* [PROBLEM STATEMENT]: Of all the lines below, return only those starting with the line holding "Lessons & Rentals (811, 29)" and going on through the line holding "The Mountain (622, 29)", exactly as written.

-- LISTED ENTRIES follows --

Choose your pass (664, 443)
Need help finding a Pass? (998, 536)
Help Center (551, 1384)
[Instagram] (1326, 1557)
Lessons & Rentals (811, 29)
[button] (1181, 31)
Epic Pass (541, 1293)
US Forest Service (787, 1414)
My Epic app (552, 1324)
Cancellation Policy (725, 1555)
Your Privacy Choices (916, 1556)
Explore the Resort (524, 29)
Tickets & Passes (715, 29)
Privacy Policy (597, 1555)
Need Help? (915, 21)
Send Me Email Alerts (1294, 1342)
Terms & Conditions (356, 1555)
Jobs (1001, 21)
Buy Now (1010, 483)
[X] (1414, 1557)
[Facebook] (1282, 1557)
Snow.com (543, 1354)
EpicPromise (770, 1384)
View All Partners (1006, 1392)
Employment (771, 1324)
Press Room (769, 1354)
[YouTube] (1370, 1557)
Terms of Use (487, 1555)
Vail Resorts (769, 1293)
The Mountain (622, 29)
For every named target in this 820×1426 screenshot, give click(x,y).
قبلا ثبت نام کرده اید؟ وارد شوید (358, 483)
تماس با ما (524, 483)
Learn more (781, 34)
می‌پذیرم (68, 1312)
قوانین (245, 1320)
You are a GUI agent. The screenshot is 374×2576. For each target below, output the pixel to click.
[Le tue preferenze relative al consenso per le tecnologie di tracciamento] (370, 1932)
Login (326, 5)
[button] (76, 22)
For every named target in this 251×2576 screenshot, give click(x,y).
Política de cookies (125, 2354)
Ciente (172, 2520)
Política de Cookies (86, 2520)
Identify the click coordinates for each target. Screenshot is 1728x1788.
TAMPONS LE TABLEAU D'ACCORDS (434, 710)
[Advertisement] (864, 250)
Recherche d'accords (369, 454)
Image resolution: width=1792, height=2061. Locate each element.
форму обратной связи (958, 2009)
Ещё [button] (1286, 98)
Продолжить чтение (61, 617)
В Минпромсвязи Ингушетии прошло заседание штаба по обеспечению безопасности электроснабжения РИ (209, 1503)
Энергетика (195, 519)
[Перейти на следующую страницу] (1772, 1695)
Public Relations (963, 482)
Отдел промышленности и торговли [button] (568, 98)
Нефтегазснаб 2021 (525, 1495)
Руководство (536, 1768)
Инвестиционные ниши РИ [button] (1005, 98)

-- LISTED ENTRIES concluded --

* [WORKED SOLUTION]:
Lessons & Rentals (811, 29)
[button] (1181, 31)
Epic Pass (541, 1293)
US Forest Service (787, 1414)
My Epic app (552, 1324)
Cancellation Policy (725, 1555)
Your Privacy Choices (916, 1556)
Explore the Resort (524, 29)
Tickets & Passes (715, 29)
Privacy Policy (597, 1555)
Need Help? (915, 21)
Send Me Email Alerts (1294, 1342)
Terms & Conditions (356, 1555)
Jobs (1001, 21)
Buy Now (1010, 483)
[X] (1414, 1557)
[Facebook] (1282, 1557)
Snow.com (543, 1354)
EpicPromise (770, 1384)
View All Partners (1006, 1392)
Employment (771, 1324)
Press Room (769, 1354)
[YouTube] (1370, 1557)
Terms of Use (487, 1555)
Vail Resorts (769, 1293)
The Mountain (622, 29)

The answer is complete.